Psychiatrist Bessel van der Kolk divided the effects of traumas on memory functions into four sets:
- Traumatic amnesia; this involves the loss of memories of traumatic experiences. The younger the subject and the longer the traumatic event is, the greater the chance of significant amnesia. He stated that subsequent retrieval of memories after traumatic amnesia is well documented in the literature, with documented examples following natural disasters and accidents, in combat soldiers, in victims of kidnapping, torture and concentration camp experiences, in victims of physical and sexual abuse, and in people who have committed murder.
- Global memory impairment; this makes it difficult for subjects to construct an accurate account of their present and past history. "The combination of lack of autobiographical memory, continued dissociation and of meaning schemes that include victimization, helplessness and betrayal, is likely to make these individuals vulnerable to suggestion and to the construction of explanations for their trauma-related affects that may bear little relationship to the actual realities of their lives"
- Dissociative processes; this refers to memories being stored as fragments and not as unitary wholes.
- Traumatic memories' sensorimotor organization. Not being able to integrate traumatic memories seems to be linked to posttraumatic stress disorder (PTSD).

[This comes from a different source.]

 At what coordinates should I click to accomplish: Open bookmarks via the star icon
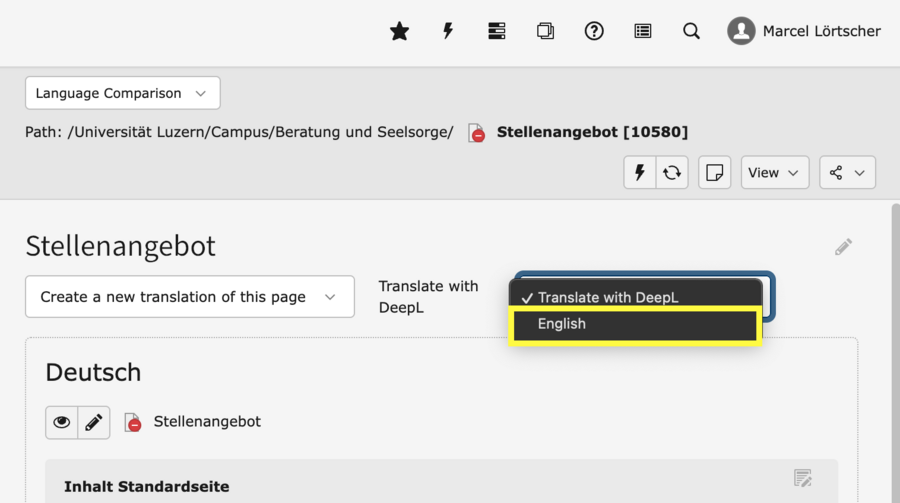(x=399, y=31)
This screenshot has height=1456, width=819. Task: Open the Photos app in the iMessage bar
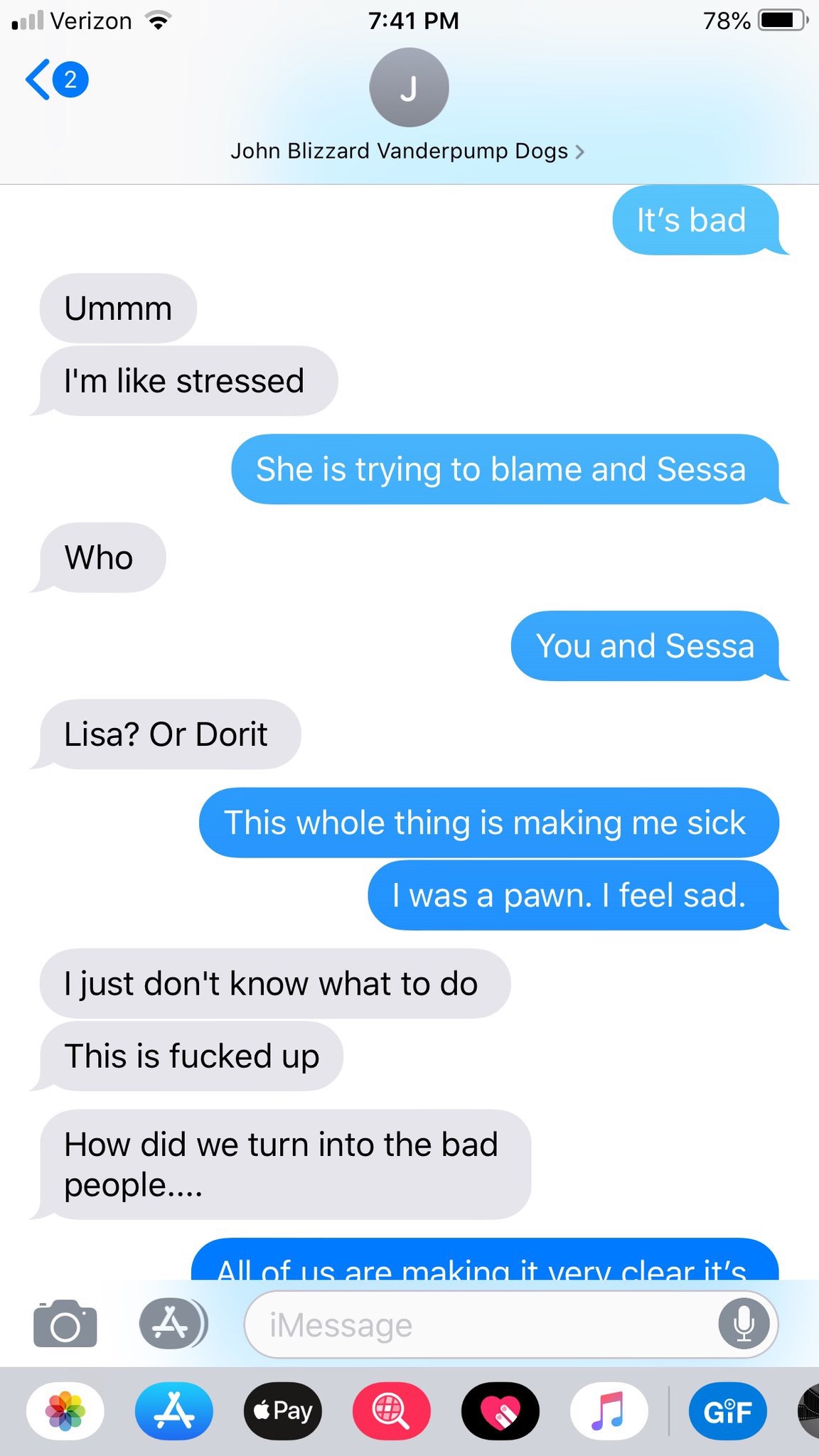click(x=65, y=1411)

According to van der Kolk, memories of highly significant events are usually accurate and stable over time; aspects of traumatic experiences appear to get stuck in the mind, unaltered by time passing or experiences that may follow. The imprints of traumatic experiences appear to be different from those of nontraumatic events, perhaps because of alterations in attentional focusing or the fact that extreme emotional arousal interferes with memory. van der Kolk and Fisler's hypothesis is that under extreme stress, the memory categorization system based in the hippocampus fails, with these memories kept as emotional and sensory states. When these traces are remembered and put into a personal narrative, they are subject to being condensed, contaminated and embellished upon.

A significant problem for trauma theories of memory repression is the lack of evidence with humans that failures of recall of traumatic experiences result from anything other than normal processes of memory that apply equally well to memories for traumatic and non-traumatic events. In addition, it is clear that, rather than being pushed out of consciousness, the difficulty with traumatic memories for most people is their inability to forget the traumatic event and the tendency for memories of the traumatic experience to intrude upon consciousness in problematic ways.

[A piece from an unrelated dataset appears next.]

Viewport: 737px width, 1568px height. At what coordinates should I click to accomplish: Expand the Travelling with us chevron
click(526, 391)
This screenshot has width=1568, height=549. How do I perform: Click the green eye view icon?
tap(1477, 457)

Evidence from psychological research suggests that most traumatic memories are well remembered over long periods of time. Autobiographical memories appraised as highly negative are remembered with a high degree of accuracy and detail. This observation is in line with psychological understanding of human memory, which explains that highly salient and distinctive events—common characteristics of negative traumatic experiences—are remembered well. When experiencing highly emotional, stressful events, physiological and neurological responses, such as those involving the limbic system, specifically the amygdala and hippocampus, lead to more consolidated memories. Evidence shows that stress enhances memory for aspects and details directly related to the stressful event. Furthermore, behavioural and cognitive memory-enhancing responses, such as rehearsing or revisiting a memory in one's mind are also more likely when memories are highly emotional. When compared to positive events, memory for negative, traumatic experiences are more accurate, coherent, vivid, and detailed, and this trend persists over time. This sample of what is a vast body of evidence calls into question how it is possible that traumatic memories, which are typically remembered exceptionally well, might also be associated with patterns of extreme forgetting.

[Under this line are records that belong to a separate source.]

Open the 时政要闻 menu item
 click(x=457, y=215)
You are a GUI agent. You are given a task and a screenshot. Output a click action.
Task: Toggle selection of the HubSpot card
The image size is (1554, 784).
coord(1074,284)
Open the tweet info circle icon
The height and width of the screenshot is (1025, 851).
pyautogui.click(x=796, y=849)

The high quality remembering for traumatic events is not just a lab-based finding but has also been observed in real-life experiences, such as among survivors of child sexual abuse and war-related atrocities. For example, researchers who studied memory accuracy in child sexual abuse survivors 12 to 21 years after the event(s) ended found that the severity of posttraumatic stress disorder was positively correlated with the degree of memory accuracy. Further, all persons who identified the child sexual abuse as the most traumatic event of their life, displayed highly accurate memory for the event. Similarly, in a study of World War II survivors, researchers found that participants who scored higher on posttraumatic stress reactions had war memories that were more coherent, personally consequential, and more rehearsed. The researchers concluded that highly distressing events can lead to subjectively clearer memories that are highly accessible.

=== Legal status ===
Serious issues arise when recovered but false memories result in public allegations; false complaints carry serious consequences for the accused. A special type of false allegation, false memory syndrome, arises typically within therapy, when people report the "recovery" of childhood memories of previously unknown abuse. The influence of practitioners' beliefs and practices in the eliciting of false "memories" and of false complaints has come under particular criticism.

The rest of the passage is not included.